Christmas is a time when people open their wallets, and their hearts, and remember those who are less fortunate. And it’s a time when many make an honest attempt to be friendly and accommodating. Not all people, by any means. Some people act like they shoulder the weight of the world all year round. But nevertheless there is a more charitable, warmer attitude in general. I look forward to that all year.
It’s probably why I’ve started listening to Christmas music in July before….
So sue me. Every year I hear about how commercial Christmas is, how we’ve forgotten the true meaning. Sometimes I wonder how many people really know the history of the holiday…. But that aside, I don’t think people have forgotten what Christmas ultimately means. It’s a time to do right onto others, to look out for those less fortunate, to be thankful for what you have and try to give back, whether with food or money or presents for tots or simply by wearing a smile for all you encounter. And it’s a time to gather with friends and family and remember why, despite it all, you love those people and haven’t taken a gun to their heads yet—or to yours. >;)
It’s all good.
So there. 🙂 And this from Little Miss Cynical, too. Look what you made me go and do? My cover is so blown.
Is it like it is in the movies? No. But, then, what is? I’m still waiting for Prince Charming to ride up on his white horse. Not that I’m into the Prince Charming type, but you take my meaning. Romance is not what it is in the movies. Why do you think it typically ends at the wedding? Nobody wants to talk about what comes next. And what comes before generally isn’t like it is in the movies either. Because we live in the real world.
And what about technology? Where are all the cool gadgets sci-fi keeps trying to make us believe are right around the corner? Where are the groundbreaking discoveries of alien life and psychic abilities and whathaveyou and whatnot that would suddenly make this world a lot more interesting than it often seems?
Where is my Indiana Jones adventure? Heck, at this point, I’d settle for a trip to Europe, but I can’t even seem to swing that at this point in my life.
Which is not to say that I don’t love being alive. I do. But no, it’s not like it is in the movies. It’s up to you, to us, to make more out of it than it sometimes seems is there.

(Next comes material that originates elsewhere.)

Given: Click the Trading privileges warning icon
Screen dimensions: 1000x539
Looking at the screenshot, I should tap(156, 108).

Wow… when you blow your cynicism shields, you really do go all mushy, don’t you? 🙂
I guess a lot of my problem with Christmas goes back to the crap that surrounded it during my adolescence (early teen years, specifically). Not to pull up the couch and start psychoanalyzing myself, but there were a LOT of issues in my family involving a crushing sense of obligation. I learned that the holidays are a time when you do the things you’re SUPPOSED to do, not the things you WANT to do, and the whole thing is wrapped up and bound in a nice thick layer of anxiety and guilt. The situation that generated those feelings has long since been resolved, but there’s a lot of residue that I don’t think will ever entirely go away. it’s simply very hard for me to feel happy around this time of year. My father doesn’t help by being the original grinch and making the entire process as miserable for everybody as possible.

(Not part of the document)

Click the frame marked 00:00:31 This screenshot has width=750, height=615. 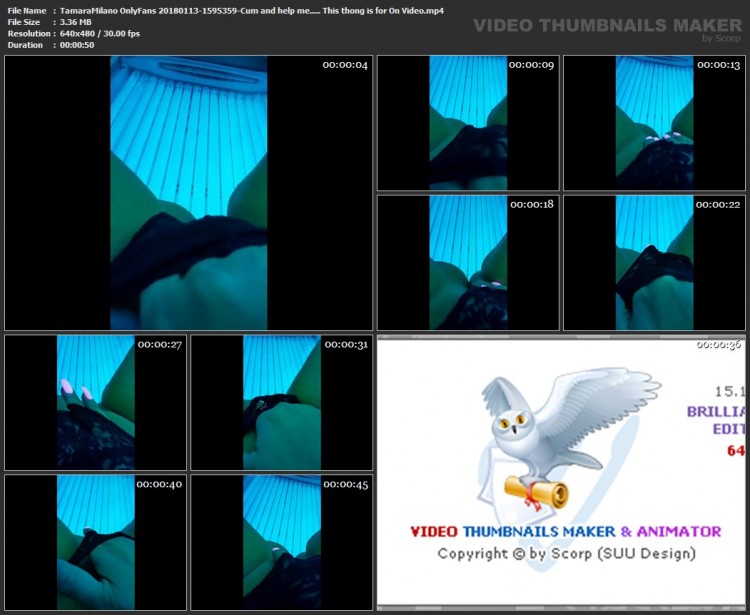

I’m glad you find pleasure in this time of year. Sincerely, I am. I envy those who do, and have spent a lot of time wondering what’s wrong with me that I don’t so much. I’m not as sour on it as my curmudgeonly persona here on the blog makes it seem — I play the grouchiness up quite a bit for comic effect — but as I said, it’s just not a time of the year that I look forward to.
Jas, you wrote – “I learned that the holidays are a time when you do the things you’re SUPPOSED to do, not the things you WANT to do, and the whole thing is wrapped up and bound in a nice thick layer of anxiety and guilt.”
I’m going to play Devil’s advocate here (ironic since we’re talking about Christmas…) however Amber drove home your exact point –
“It’s a time to do right onto others, to look out for those less fortunate, to be thankful for what you have and try to give back, whether with food or money or presents for tots or simply by wearing a smile for all you encounter. And it’s a time to gather with friends and family and remember why, despite it all, you love those people and haven’t taken a gun to their heads yet—or to yours. >;)”
Christmas is not about US or ME, it’s a time when hopefully we put aside our wants and desires and focus on the needs of others. Call it obligation, call it duty, call it whatever… Hell, I want to sit and sleep all holiday long, but what does that get me in the long run? I’ll sleep when I’m dead.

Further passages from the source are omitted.